**OBJETIVO DECLARADO 1:** Liste todos os nomes de pessoas e de personagens que aparecem no texto sobre o filme Bully.
**OBJETIVO DECLARADO 2:** Copie, por favor, do texto sobre o filme Bully, o trecho que vai de "Cineasta único em" até "construir seus filmes.".

**TRECHO DO DOCUMENTO:**
____
Bully
Larry Clark, Bully, EUA, 2001

Cineasta único em causar as reações mais diversas no público, seja este mais intelectualizado ou não, Larry Clark tem plena consciência da importância que seu nome ganhou quando o assunto é cinema. Controverso, com freqüência lido erroneamente, Clark é o primeiro a alimentar sua própria fama, pois é a partir dela que irá ter maior liberdade em poder construir seus filmes.

Sem medo de dizer a que veio e clamando atenção das pessoas ao seu trabalho, Clark dispara sem pensar duas vezes já na primeira cena de Bully. Sem dar qualquer explicação mais adiante no filme do que estamos vendo, o protagonista Marty Puccio (Brad Renfro) surge na tela despido ao telefone, e diz a alguém (ou seria ao espectador?) para que chupe o seu cacete. E pronto. Corte seco e não teremos mais nenhuma informação sobre isto, a tal ponto de ao fim do filme podermos sequer lembrar que tal cena havia sido mostrada em algum momento. Mas não há escape: neste instante isento de funções narrativas, Larry Clark nos puxa para tela, independente de nossas reações perante as imagens que seguem a partir daí. Seu filme seguinte, Ken Park, irá ter um começo um bocado parecido, só ligeiramente mais longo. Artifício simples, mas de extrema eficiência.
____
**DADOS DE ORIGEM:**
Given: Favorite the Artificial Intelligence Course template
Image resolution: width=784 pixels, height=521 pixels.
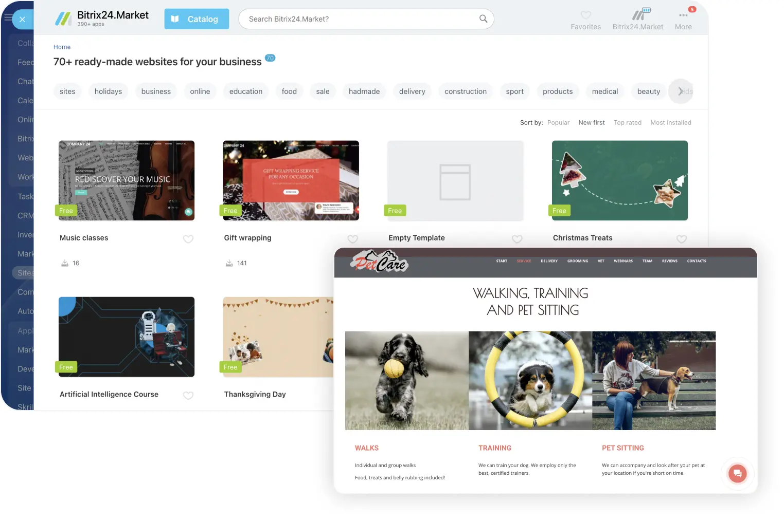Looking at the screenshot, I should 188,395.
____
**SOLUÇÃO 1:**
Larry Clark
Marty Puccio
Brad Renfro

**SOLUÇÃO 2:**
Cineasta único em causar as reações mais diversas no público, seja este mais intelectualizado ou não, Larry Clark tem plena consciência da importância que seu nome ganhou quando o assunto é cinema. Controverso, com freqüência lido erroneamente, Clark é o primeiro a alimentar sua própria fama, pois é a partir dela que irá ter maior liberdade em poder construir seus filmes.